DATA SUPPLIED:

━━━━━━━━━━━━━━━━━━━━━━━━━━━━━━

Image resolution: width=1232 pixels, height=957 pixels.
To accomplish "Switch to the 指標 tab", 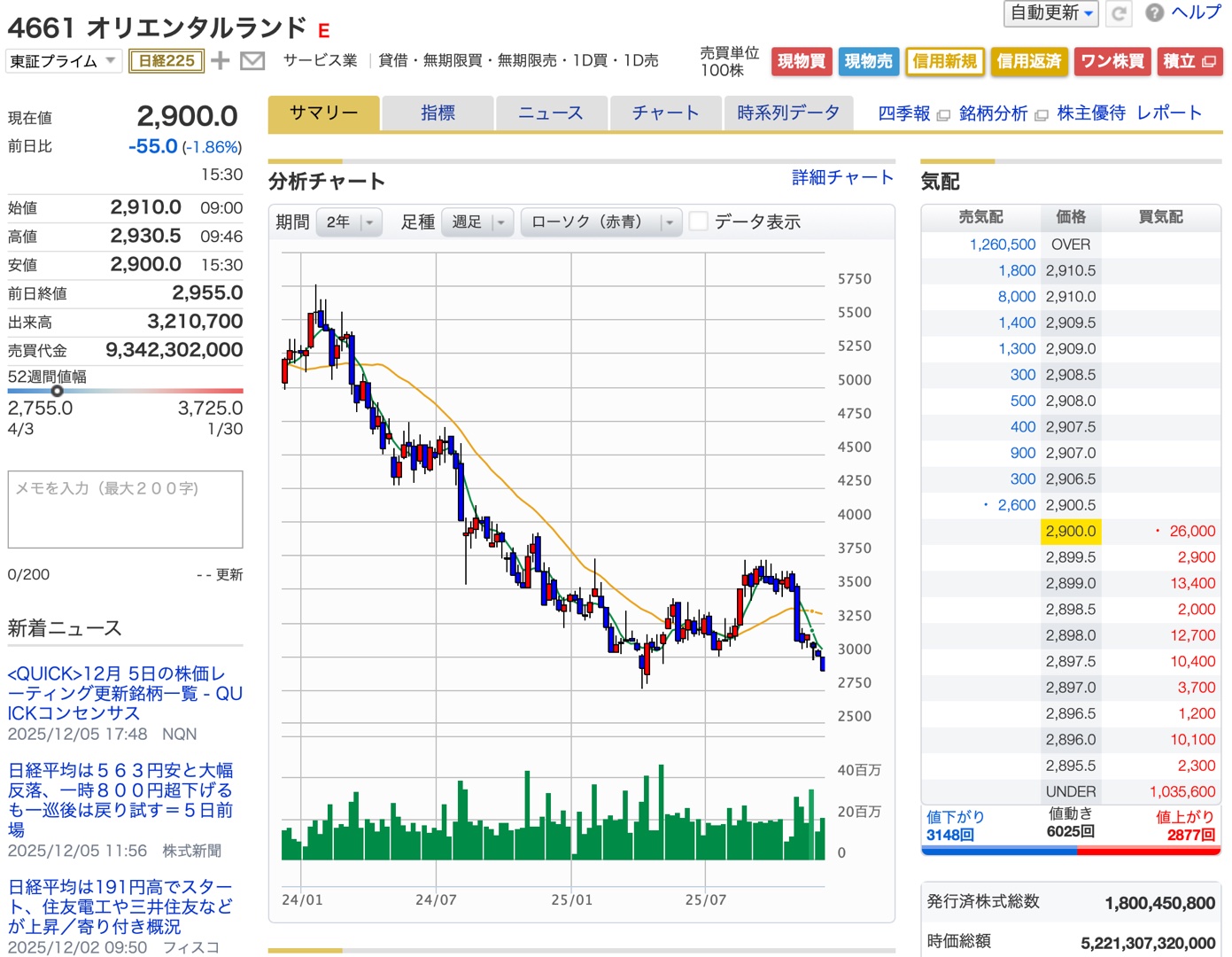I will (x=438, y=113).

━━━━━━━━━━━━━━━━━━━━━━━━━━━━━━

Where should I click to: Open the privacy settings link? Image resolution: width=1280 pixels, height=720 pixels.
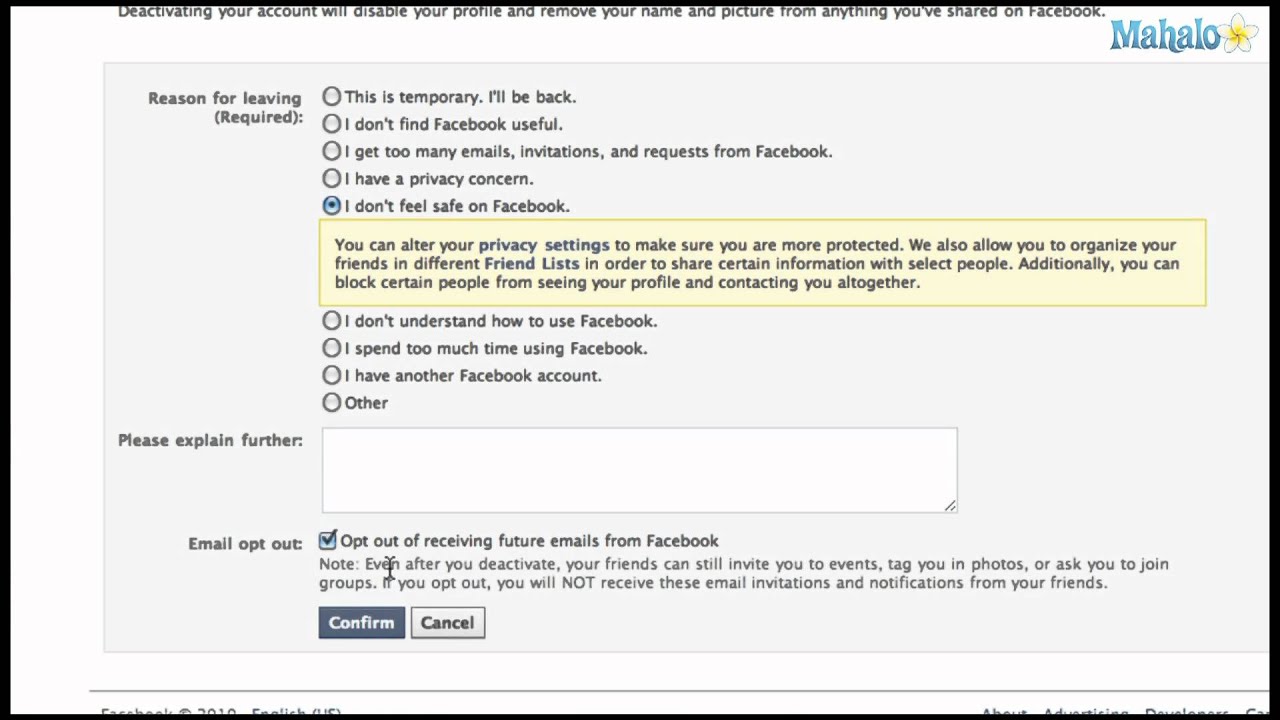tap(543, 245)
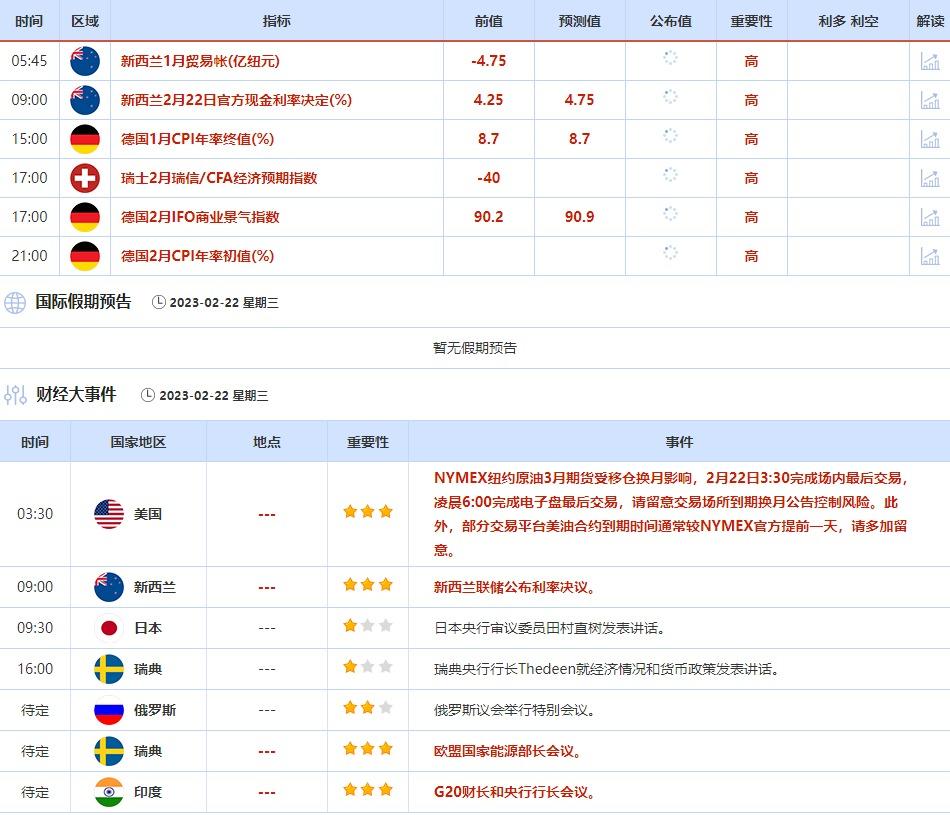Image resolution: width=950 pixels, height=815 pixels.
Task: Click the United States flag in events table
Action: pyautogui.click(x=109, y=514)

━━━━━━━━━━━━━━━━━━━━━━━━━━━━━━

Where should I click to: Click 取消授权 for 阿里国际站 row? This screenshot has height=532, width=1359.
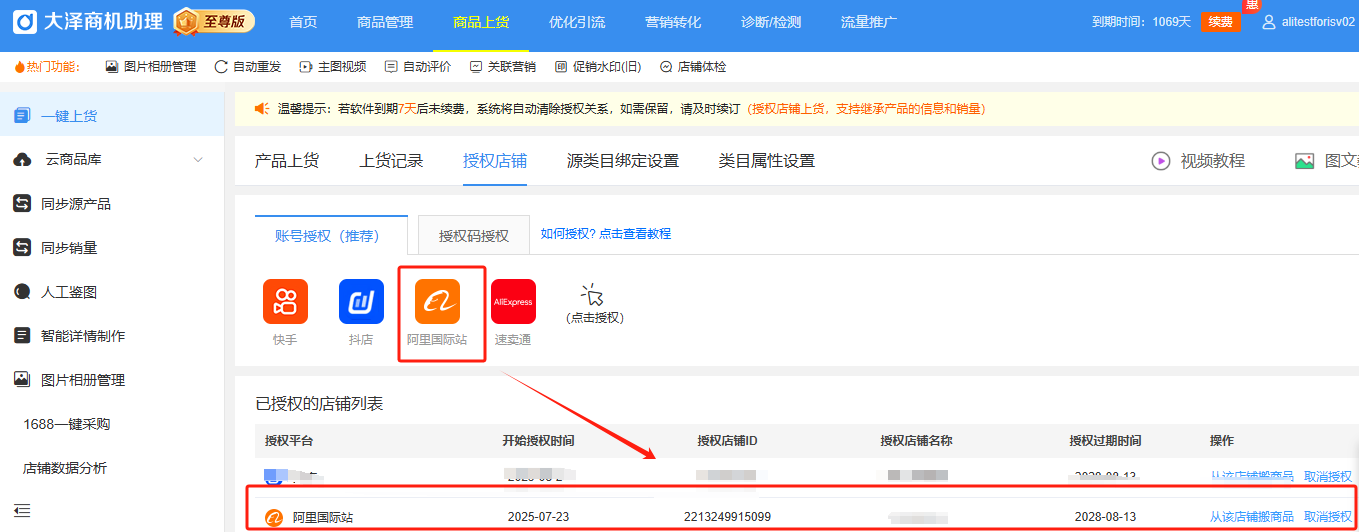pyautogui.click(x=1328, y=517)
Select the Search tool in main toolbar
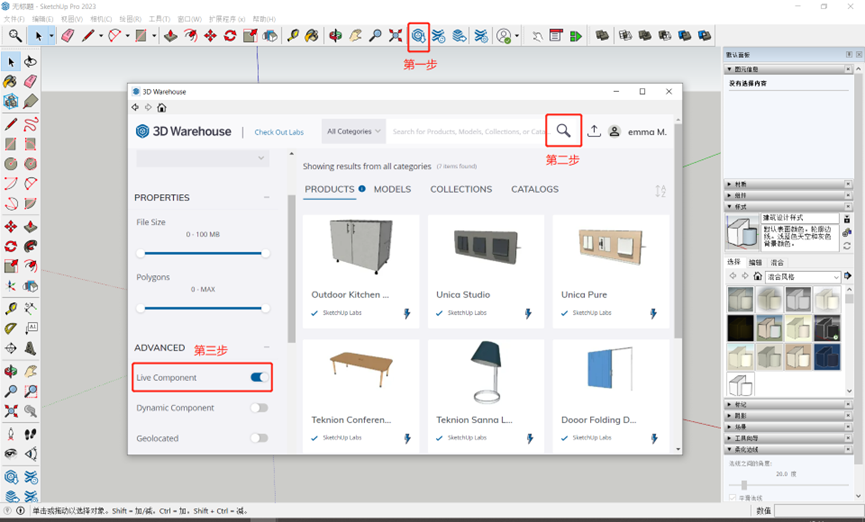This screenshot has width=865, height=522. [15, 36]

━━━━━━━━━━━━━━━━━━━━━━━━━━━━━━

DO THIS:
Please rename "privacy settings" as "security settings" in the rows from the line with "Where should I click to: Open" up to and including the line with "Action: pyautogui.click(x=109, y=514)". Give only those lines again, otherwise unchanged, and leave the pictures out.

CORRECT ANSWER:
Where should I click to: Open the security settings link? Image resolution: width=1280 pixels, height=720 pixels.
tap(543, 245)
Image resolution: width=950 pixels, height=815 pixels.
Task: Click the United States flag in events table
Action: pyautogui.click(x=109, y=514)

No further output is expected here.